The endless cycle of 're-education' in Eastern Europe

President Obama managed to step into a classic Eastern European controversy this week. It was perfectly clear that when he said that Jan Karski, a hero of the resistance to Nazi Germany, did time in a "Polish death camp," he made a mistake. Somewhere, a speechwriter misplaced an adjective — such things happen — and the president quickly owned up to it. All this is clear to any honest person, but alas, there are very few honest people in politics, especially when you're talking about the past, and especially here in Eastern Europe.

The nature of the hysterics in Poland is very revealing. Here's Prime Minister Donald Tusk's freakout: "we always react in the same way when ignorance, lack of knowledge, bad intentions lead to such a distortion of history, so painful for us here in Poland, in a country which suffered like no other in Europe during World War II.” Outrage, pain, self-pity... this is all practically boilerplate. But even I'm taken aback by it — just what "bad intentions" does Tusk imagine the President harbors toward Poland? what kind of insult was he slinging by awarding America's highest possible civilian honor to a Polish war hero?

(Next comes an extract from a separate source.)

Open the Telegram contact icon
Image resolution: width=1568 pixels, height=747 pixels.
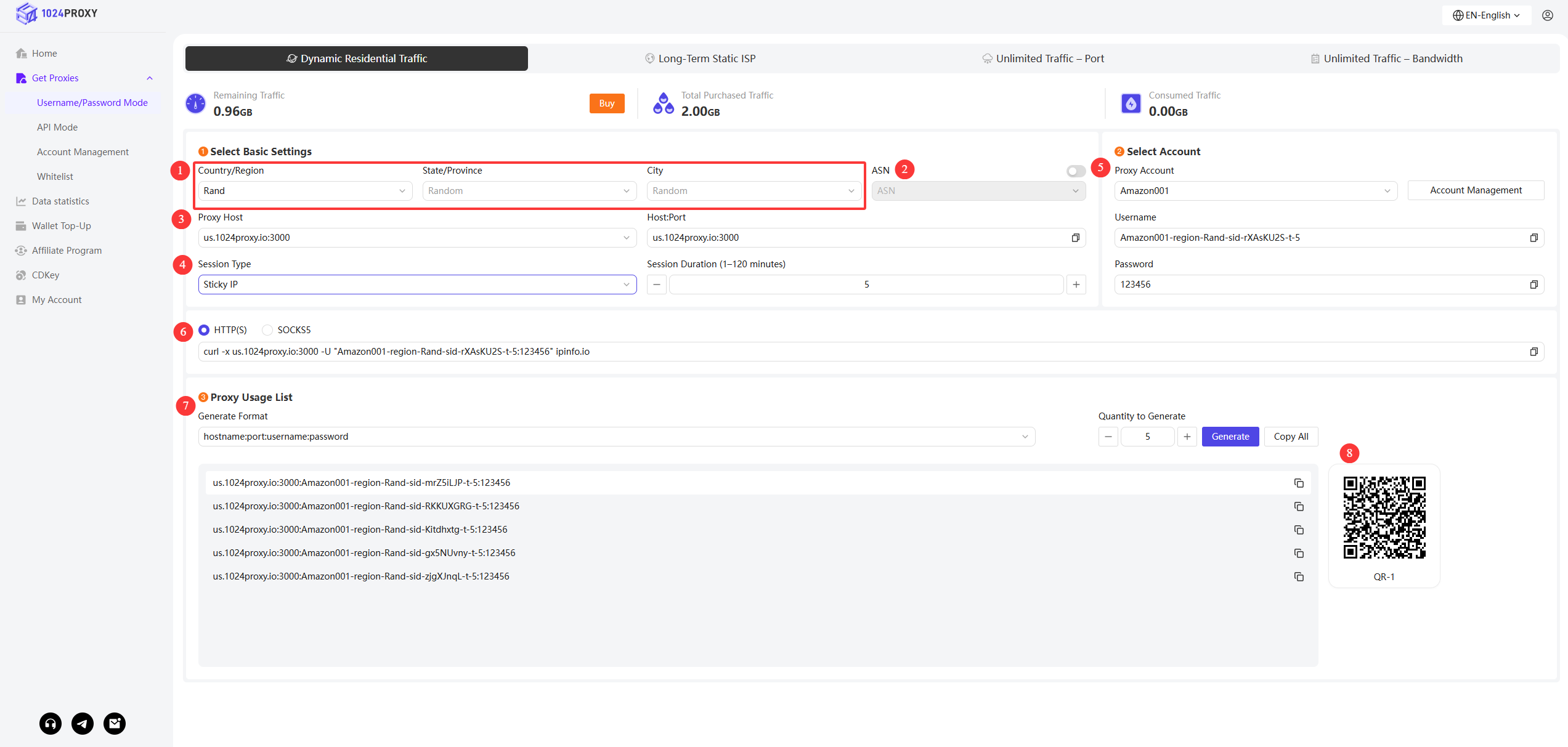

It took a few days to blow over, and it seems everyone's delicate sensibilities are soothed. “The events of the past few days and the U.S. president’s reply may, in my opinion, mark a very important moment in the struggle for historical truth,” Polish President Bronislaw Komorowski said. Swell, but the thing is, there was never a question about "historical truth." It was a mistake.

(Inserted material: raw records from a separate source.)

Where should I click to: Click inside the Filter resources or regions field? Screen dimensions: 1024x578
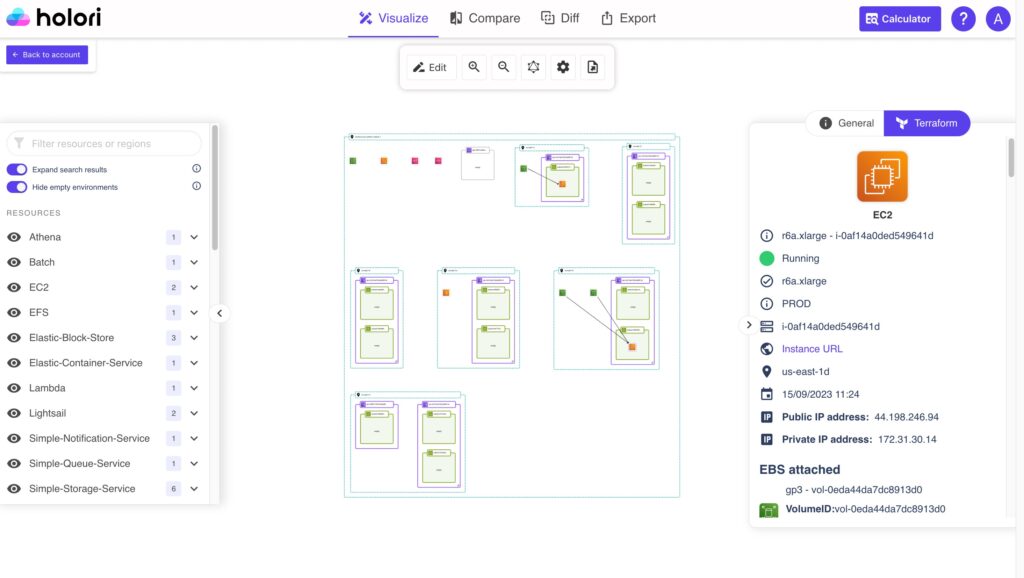click(x=103, y=143)
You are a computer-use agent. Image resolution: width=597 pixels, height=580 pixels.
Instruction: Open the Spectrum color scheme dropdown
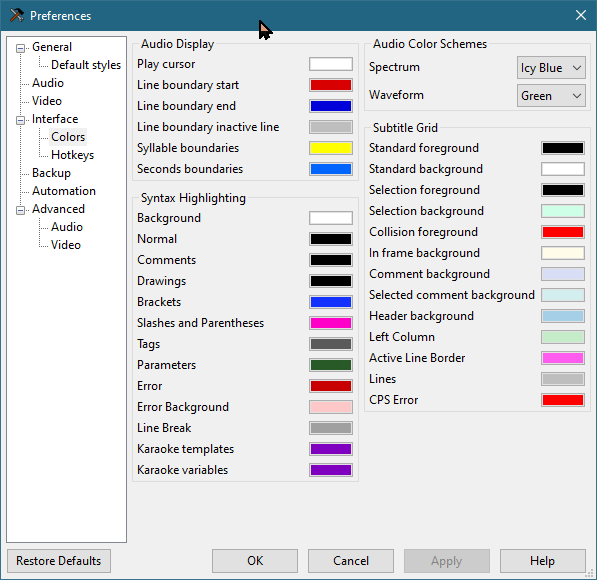[x=551, y=68]
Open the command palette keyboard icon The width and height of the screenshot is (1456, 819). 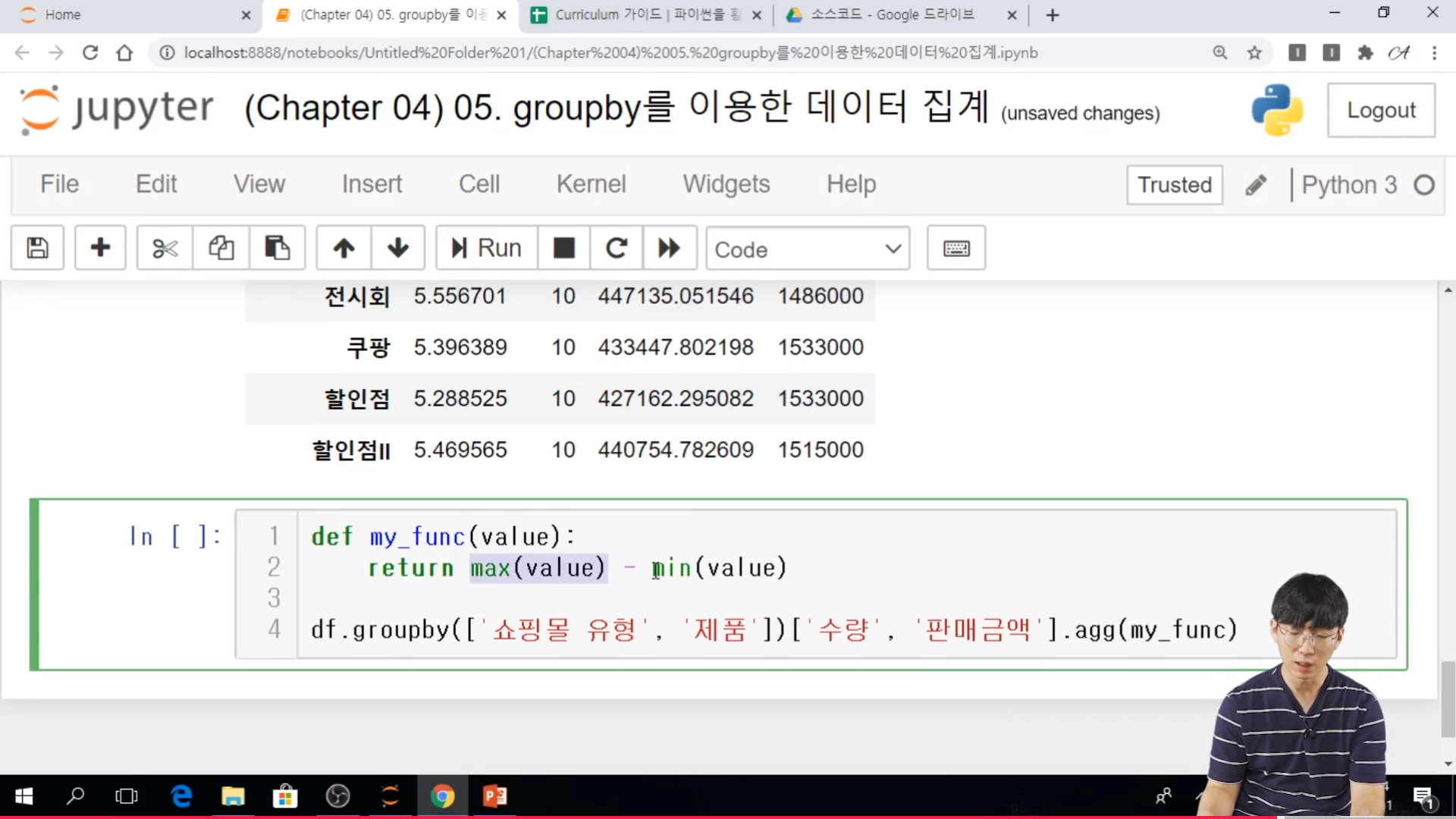956,248
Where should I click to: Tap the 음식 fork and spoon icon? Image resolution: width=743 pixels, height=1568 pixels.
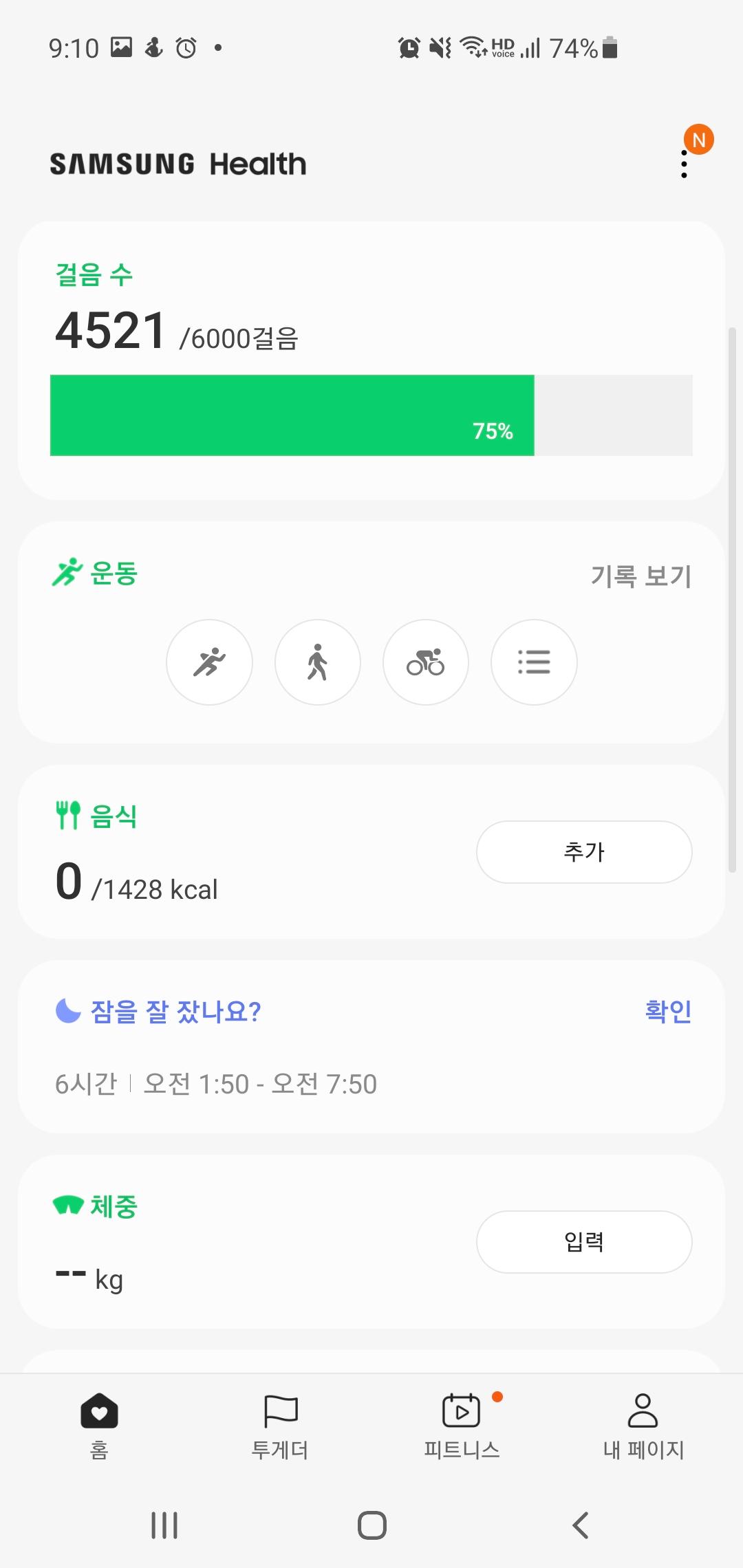(x=68, y=816)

If all this gassing is about any "historical truth," it has to be the craven political culture of early 21st century Europe, and the thin-skinned malice so many here still cling to. No one doubts what a terrible, bloody, and cruel century just passed, but the obsessive need to control a simple, self-affirming story is sad. Anything that complicates a black and white parable of pure-hearted Polish (or Hungarian, Latvian, Ukrainian, etc.) suffering at the hands of Nazi or Soviet aggression cannot be tolerated (a critical note: you can also talk about Russian aggression but never, never German aggression). The details vary from country to country — Hungary's unwillingness to acknowledge its complicity in Nazi warmongering, Poland's defensive insistence that it was always perfectly blameless, Ukraine's deeply unpleasant effort to convince the world that famines caused by Stalin's collectivization were worse than the Holocaust.

Understanding history requires you hold multiple ideas in your head at once. And if you refuse to do that, you're not talking about "historical truth" at all, just plain political gamesmanship.

Among the loudest outraged defenders of Polish honor was Polish Foreign Minister Radek Sikorski, husband of neocon hack Anne Applebaum, and former resident fellow at the American Enterprise Institute. He had the decency to — eventually — accept Obama's apology in a tweet: "Thank you, President Obama. Truth, honor and the legacy of Karski satisfied. Please feel free to send us your staffers for re-education."

First, I'm touched he admits that Obama — that socialist — is really our president and didn't ask to see a birth certificate. Second, he knows where he can stuff his Polish "re-education" camps.

Is it worse to bury the past and try to forget it, or to keep selectively stirring it up for cheap tactical purposes? Who knows, but it sure is depressing that the idea of making peace with the past in an honest and well-intentioned way never seems to be an option.